Chacune de ces expériences a été un apprentissage, qui a ébranlé plusieurs de mes certitudes épistémiques concernant la justice, les droits et la réparation.
Remettre en question les perspectives hégémoniques sur la justice et les réparations
J’ai écrit ailleurs sur les « théorisations incarnées » que les familles de personnes disparues ont développées lors de leur processus de recherche et de construction de communautés émotionnelles et politiques (Hernández Castillo, 2021c). En engageant leur corps dans ces recherches et en faisant de la lutte pour la vérité leur projet de vie, elles ont commencé à interroger le langage juridique et médico-légal qui distingue les disparitions forcées des disparitions causées par des particuliers, ou qui désigne leurs proches bien-aimés comme des « restes humains ».
Le concept même de « réparations » a été rejeté par de nombreuses familles de personnes disparues ou massacrées, qui considèrent que ce terme chosifie leur douleur et réduit leur perte à un préjudice pécuniaire. Le parent d’un migrant hondurien, massacré en 2012 à Cadereyta dans le Nuevo León, commentait lors d’un atelier : « Mon frère n’était pas une voiture, donc que quelqu’un veuille venir faire des réparations, c’est offensant pour nous7. » Si les cadres législatifs bornent souvent les termes dans lesquels les avocats des droits humains travaillant avec les victimes mènent leur activisme politique, il est important de commencer à déplacer ces limites épistémiques, en intégrant les concepts utilisés par les acteurs sociaux eux-mêmes, dans les espaces de conflit. Les alliances construites entre certains secteurs du monde universitaire engagés dans les luttes pour la justice et les avocats des droits humains ont influencé les expertises anthropologiques et l’analyse contextuelle de telle sorte que ces dernières commencent à être intégrées aux stratégies juridiques visant à obtenir des réparations intégrales et à reconnaître les différents contextes sociaux qui favorisent les préjudices8.
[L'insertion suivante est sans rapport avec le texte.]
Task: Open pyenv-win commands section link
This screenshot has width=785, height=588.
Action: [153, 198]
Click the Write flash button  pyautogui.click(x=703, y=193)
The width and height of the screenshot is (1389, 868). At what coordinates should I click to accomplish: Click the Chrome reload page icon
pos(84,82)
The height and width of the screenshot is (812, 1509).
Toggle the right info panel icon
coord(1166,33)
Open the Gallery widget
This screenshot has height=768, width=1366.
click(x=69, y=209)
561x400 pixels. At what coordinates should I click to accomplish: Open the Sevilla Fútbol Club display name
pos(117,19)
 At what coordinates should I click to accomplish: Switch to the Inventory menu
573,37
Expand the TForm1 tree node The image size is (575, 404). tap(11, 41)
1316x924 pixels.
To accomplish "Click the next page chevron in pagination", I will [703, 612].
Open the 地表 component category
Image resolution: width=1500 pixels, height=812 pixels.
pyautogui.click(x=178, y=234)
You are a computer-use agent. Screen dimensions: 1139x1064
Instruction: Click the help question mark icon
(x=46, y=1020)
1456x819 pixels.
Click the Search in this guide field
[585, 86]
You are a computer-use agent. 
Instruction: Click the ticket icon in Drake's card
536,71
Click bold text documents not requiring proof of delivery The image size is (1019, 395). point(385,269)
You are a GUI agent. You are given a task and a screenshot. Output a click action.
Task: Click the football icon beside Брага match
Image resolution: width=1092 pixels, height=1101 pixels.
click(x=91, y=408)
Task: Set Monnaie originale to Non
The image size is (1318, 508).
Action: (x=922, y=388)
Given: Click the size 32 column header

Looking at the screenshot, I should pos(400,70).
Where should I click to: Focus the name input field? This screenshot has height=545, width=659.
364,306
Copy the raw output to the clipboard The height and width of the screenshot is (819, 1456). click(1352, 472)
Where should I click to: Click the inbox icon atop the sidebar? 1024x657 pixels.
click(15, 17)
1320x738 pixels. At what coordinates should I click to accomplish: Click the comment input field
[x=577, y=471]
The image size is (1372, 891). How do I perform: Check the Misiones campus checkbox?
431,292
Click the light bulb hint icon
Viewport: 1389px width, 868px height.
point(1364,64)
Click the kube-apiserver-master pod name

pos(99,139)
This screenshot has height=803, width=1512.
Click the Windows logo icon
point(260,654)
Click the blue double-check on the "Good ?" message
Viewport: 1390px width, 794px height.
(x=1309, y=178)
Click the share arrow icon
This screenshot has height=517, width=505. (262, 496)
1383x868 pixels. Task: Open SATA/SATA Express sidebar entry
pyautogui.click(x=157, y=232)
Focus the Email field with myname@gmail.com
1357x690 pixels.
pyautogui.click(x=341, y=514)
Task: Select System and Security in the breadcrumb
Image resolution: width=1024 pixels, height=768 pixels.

Un élément commence à être réellement pris en compte : l’importance des mesures de réparation communautaires, lorsque les dommages, individuels ou collectifs, affectent le tissu social de la communauté ou de la région où ils ont lieu. À cet égard, la Cour interaméricaine des droits humains (CoIDH) a été pionnière dans la problématisation de la figure de la « victime » en reconnaissant que les graves violations des droits humains commises à l’encontre d’une ou plusieurs personnes peuvent avoir des répercussions sur la communauté et, par conséquent, requérir des réparations allant au-delà de celles d’ordre pécuniaire et individuel. Depuis 1989, le Système interaméricain des droits humains reconnaît la valeur de l’expertise anthropologique pour contextualiser les préjudices et les définitions de la justice qui vont au-delà du dommage individuel et de la conception libérale de la personne. Bien qu’il existe un vaste débat sur la manière dont ces expertises peuvent reproduire des perspectives essentialistes et anhistoriques de la culture et réifier des hiérarchies épistémiques au sein desquelles la connaissance anthropologique est supérieure aux savoirs locaux (Loperena, Mora et Hernández Castillo, 2020), il est important de reconnaître l’impact qu’elles ont eu sur la culture juridique des juges de la CoIDH. Par exemple, certains jugements reconnaissent que les maladies spirituelles résultant de l’impunité peuvent affecter l’intégrité collective d’un groupe (Cas Moiwana vs. Surinam, 2005), et qu’un préjudice individuel peut avoir des répercussions sur la communauté et donc requérir des réparations collectives (Cas Inés Fernández Ortega vs. Mexique). Si la plupart des affaires concernent des communautés ou des membres des peuples indigènes, il a également été reconnu que des phénomènes tels que la disparition forcée peuvent affecter le tissu social des communautés paysannes, comme dans le Cas Alvarado vs. Mexique, en 2018 (Robledo Silvestre, López López, Querales Mendoza et Hernández Castillo, 2018).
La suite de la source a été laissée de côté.